There was a time, back when “daddy was a cop, on the east side of Chicago, back in the USA, back in the bad old days” it was “when a man named Al Capone, tried to make that town his own” and “brother what a night it really was, brother what a fight it really was.”
That was when “the sounds of the battle rang” until “the last of the hoodlum gang had surrendered up or died.”
OK, it’s just the Paper Lace song, “The Night Chicago Died” from back in the ‘70s, but that one-hit wonder was about people standing up to organized crime and being heroes for it.
It was a terrifically popular song in its day because it was about a theme that was, and still is, popular in America.
We will stand up to crime.
Only now we can witness that crime on the Internet and that has some people scratching their heads and wondering. But they really don’t have to wonder too much, because just as was the case in the old song, this is really about turf. Who is going to ultimately be in charge.
The Associated Press reported this week: “It seems to defy the logic of committing crimes: Ruffians intentionally recording themselves on video beating and robbing someone, then posting it on YouTube so anyone anywhere can see it, including police.
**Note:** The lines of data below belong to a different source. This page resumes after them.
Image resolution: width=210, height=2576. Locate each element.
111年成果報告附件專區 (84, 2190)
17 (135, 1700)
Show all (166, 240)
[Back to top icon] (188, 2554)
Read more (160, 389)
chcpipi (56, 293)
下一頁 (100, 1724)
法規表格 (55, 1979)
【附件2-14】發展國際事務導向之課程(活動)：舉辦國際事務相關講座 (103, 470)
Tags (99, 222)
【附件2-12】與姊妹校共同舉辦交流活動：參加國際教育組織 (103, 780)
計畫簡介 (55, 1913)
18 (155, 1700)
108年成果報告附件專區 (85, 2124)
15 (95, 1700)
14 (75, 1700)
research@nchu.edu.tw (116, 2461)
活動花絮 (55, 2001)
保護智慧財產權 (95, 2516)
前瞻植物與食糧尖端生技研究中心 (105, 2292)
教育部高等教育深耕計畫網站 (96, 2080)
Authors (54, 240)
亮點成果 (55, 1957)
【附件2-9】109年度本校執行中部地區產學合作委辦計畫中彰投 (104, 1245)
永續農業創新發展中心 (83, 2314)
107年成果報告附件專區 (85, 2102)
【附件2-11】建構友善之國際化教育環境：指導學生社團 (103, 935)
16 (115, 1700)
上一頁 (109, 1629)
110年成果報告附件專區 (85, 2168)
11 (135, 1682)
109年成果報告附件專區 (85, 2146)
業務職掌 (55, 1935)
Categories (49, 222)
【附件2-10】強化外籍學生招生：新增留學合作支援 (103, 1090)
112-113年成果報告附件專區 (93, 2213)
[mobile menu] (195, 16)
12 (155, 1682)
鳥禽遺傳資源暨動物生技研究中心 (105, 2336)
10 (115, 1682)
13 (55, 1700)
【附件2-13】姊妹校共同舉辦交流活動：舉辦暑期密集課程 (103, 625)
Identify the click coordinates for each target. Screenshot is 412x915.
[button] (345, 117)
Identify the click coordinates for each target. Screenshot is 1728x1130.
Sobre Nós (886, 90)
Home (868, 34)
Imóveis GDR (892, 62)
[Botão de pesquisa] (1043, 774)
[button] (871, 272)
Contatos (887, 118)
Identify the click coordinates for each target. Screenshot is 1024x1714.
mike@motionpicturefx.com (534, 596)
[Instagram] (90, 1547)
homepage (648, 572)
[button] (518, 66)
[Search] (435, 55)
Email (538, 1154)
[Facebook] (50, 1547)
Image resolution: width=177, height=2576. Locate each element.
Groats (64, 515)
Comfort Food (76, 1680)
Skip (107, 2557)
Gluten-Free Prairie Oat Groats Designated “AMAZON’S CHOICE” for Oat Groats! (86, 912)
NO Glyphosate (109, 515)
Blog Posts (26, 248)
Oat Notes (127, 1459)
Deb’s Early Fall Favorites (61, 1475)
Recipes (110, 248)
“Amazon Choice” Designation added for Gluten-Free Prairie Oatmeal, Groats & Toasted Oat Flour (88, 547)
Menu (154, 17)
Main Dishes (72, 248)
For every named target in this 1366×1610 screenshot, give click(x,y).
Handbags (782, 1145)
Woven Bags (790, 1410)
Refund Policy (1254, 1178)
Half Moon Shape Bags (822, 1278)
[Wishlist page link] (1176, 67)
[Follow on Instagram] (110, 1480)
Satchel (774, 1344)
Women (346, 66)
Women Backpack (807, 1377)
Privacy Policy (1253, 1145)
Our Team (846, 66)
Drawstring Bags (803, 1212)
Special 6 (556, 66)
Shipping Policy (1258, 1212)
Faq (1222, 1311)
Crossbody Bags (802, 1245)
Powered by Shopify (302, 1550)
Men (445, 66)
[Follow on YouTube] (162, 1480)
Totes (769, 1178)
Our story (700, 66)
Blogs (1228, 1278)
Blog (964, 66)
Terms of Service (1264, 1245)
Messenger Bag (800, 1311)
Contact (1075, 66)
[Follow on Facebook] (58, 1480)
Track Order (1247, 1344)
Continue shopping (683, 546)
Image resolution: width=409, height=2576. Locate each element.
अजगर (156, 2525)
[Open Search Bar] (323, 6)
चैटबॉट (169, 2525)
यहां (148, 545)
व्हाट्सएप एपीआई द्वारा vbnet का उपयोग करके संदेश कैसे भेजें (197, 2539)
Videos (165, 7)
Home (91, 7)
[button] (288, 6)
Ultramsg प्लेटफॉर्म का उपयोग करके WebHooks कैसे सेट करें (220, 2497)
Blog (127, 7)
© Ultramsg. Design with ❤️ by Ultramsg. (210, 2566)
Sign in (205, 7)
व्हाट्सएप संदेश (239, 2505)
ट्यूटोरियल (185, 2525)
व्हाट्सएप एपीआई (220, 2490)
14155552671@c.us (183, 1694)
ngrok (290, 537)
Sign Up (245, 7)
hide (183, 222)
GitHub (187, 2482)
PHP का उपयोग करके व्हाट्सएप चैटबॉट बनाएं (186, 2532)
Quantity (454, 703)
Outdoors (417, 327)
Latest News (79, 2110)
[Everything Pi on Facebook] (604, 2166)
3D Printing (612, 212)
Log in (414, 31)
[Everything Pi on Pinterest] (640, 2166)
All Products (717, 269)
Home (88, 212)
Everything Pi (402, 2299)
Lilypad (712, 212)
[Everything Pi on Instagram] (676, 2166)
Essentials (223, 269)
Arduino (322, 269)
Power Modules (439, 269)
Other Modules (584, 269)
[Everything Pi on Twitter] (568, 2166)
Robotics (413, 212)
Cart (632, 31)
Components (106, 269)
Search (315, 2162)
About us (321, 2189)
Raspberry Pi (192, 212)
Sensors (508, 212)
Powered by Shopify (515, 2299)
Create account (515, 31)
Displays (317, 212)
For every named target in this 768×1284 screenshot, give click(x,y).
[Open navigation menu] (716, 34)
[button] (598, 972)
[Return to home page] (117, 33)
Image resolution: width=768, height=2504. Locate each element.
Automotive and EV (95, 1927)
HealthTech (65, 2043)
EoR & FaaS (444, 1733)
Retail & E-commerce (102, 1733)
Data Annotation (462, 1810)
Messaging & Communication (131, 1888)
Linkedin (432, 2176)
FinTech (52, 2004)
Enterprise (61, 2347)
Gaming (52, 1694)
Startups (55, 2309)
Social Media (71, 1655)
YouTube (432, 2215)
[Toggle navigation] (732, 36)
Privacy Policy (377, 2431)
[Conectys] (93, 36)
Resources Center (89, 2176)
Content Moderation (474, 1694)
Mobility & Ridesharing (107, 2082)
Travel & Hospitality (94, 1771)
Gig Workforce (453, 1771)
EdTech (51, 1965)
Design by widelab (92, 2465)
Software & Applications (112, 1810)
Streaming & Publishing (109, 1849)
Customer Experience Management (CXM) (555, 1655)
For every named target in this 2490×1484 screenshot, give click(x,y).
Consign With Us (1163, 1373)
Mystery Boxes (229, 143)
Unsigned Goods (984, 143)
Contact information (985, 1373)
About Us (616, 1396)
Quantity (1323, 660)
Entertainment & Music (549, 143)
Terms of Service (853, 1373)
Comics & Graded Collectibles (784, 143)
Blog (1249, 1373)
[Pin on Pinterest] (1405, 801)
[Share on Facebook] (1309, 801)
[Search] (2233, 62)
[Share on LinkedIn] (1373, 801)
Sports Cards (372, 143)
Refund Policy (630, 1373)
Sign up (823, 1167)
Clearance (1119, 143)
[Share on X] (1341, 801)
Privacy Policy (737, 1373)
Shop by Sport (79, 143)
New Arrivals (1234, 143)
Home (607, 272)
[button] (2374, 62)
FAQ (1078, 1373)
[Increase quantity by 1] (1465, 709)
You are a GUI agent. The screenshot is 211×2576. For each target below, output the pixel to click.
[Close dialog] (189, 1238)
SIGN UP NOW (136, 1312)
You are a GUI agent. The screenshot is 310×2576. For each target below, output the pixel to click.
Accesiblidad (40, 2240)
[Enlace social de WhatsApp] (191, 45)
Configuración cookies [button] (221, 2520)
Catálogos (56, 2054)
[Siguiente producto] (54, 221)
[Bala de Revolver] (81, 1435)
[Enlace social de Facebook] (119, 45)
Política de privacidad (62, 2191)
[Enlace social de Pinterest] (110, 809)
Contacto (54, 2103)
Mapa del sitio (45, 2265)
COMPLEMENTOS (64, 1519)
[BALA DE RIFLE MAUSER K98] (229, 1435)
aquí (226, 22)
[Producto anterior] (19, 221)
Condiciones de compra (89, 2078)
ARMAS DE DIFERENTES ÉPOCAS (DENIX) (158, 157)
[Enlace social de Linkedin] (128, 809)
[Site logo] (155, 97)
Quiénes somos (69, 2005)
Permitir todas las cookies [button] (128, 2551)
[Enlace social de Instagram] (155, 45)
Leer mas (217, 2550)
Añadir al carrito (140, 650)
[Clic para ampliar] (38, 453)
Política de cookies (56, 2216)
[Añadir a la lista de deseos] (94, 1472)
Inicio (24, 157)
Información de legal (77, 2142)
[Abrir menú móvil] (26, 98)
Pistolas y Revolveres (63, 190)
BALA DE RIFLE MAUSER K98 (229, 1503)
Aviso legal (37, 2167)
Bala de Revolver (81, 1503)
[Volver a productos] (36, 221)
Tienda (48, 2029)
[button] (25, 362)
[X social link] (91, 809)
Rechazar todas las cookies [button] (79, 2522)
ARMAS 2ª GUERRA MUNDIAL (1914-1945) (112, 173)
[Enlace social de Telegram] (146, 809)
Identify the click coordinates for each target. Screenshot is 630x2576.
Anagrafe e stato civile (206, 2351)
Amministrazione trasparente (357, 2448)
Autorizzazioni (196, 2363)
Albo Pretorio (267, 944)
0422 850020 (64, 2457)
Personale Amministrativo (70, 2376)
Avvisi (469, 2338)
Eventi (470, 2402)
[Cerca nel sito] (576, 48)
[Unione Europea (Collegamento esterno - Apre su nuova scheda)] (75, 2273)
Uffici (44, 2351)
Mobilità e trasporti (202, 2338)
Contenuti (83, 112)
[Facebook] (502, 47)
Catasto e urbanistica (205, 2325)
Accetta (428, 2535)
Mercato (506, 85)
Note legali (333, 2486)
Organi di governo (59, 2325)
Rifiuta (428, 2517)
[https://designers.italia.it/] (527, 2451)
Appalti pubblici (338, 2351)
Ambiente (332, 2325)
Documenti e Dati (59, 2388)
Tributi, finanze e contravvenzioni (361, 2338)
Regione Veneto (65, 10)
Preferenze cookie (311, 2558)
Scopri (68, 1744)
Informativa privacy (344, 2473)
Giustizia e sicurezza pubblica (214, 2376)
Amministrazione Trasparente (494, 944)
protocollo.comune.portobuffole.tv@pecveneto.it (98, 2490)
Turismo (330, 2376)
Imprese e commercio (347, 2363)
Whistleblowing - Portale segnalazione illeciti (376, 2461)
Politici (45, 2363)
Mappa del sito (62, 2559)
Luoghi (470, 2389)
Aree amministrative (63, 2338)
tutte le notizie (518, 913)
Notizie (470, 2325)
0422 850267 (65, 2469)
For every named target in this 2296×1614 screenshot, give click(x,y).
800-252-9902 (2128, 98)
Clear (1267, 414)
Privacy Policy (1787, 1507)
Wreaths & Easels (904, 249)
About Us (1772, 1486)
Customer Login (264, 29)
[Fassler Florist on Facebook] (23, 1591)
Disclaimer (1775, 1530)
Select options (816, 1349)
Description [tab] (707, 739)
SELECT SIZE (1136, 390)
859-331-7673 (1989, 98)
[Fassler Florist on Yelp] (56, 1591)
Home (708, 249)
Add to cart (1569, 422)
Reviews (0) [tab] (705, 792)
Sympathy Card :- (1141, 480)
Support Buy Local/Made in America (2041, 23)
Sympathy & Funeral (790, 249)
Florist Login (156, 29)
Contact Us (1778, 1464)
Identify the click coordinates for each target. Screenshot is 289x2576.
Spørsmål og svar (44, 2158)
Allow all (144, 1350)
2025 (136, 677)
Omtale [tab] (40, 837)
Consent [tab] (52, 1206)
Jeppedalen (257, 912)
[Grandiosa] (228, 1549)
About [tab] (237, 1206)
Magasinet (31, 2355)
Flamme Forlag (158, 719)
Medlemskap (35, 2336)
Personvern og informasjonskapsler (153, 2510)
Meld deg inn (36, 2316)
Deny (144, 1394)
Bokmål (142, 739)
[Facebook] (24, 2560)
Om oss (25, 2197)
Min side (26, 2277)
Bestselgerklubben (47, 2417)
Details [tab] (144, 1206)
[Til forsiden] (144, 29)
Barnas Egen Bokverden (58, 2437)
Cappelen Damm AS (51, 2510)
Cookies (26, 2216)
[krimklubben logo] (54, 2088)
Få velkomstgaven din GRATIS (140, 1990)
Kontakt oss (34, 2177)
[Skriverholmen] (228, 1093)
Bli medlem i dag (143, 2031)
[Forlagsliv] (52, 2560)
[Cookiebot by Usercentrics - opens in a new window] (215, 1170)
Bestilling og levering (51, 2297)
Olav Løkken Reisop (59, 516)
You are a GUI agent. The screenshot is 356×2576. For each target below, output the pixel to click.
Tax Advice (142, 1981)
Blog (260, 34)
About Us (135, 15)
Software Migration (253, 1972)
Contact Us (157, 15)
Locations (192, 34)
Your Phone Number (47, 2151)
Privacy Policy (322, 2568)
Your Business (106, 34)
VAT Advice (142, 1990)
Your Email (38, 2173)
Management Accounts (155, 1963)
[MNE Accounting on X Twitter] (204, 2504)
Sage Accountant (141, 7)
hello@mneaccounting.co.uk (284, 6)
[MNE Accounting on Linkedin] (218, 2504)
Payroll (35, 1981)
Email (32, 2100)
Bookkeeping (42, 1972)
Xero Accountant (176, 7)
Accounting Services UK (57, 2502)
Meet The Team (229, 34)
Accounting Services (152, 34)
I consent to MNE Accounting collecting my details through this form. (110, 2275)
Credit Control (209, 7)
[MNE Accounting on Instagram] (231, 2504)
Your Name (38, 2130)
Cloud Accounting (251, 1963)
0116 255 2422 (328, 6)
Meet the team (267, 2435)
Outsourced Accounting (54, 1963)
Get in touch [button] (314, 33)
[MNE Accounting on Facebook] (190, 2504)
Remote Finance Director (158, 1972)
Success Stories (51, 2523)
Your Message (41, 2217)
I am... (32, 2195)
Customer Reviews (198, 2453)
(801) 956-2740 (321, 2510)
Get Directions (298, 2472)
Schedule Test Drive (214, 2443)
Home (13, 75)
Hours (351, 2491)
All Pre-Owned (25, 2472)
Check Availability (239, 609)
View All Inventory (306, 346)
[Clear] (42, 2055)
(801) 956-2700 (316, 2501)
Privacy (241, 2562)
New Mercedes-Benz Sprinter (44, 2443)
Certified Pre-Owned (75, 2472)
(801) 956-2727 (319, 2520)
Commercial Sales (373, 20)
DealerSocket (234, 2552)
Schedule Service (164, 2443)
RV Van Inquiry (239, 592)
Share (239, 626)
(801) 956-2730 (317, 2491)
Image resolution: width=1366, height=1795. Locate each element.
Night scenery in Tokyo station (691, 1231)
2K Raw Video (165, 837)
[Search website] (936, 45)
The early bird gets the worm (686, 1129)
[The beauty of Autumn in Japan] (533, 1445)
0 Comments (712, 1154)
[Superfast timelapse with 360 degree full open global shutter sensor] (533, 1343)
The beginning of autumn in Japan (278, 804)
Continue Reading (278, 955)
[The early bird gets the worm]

“The latest example of this disturbing but increasingly common phenomenon comes from Chicago, where police Wednesday arrested seven teens who apparently did just that. Their video had gone viral.
“The practice, some experts say, is a modern twist on the age-old human penchant for boasting about one’s exploits to impress the community at large and to warn perceived rivals that their group is more powerful than others.”
There’s no need to over think this thing.
What it is really about is the lack of concern these criminals have for our system.
This is a declaration of war against decent American society and the criminals who are posting these video confessions on the Net know they will be caught. They don’t care.
They don’t want to be part of our system, our culture, and by defying us publicly, they are taking their stand against all we hold true.
They defy our system because they know it’s a good investment in the future. So what if they get a slap on the wrist and a short jail term? When they get back on the street they have earned their place in the criminal culture they honor.
This is about a counter-cultural movement. We won’t stop these criminals by holding them to our standards, because they don’t recognize our standards.
We will have to defeat them. Period. Permanently.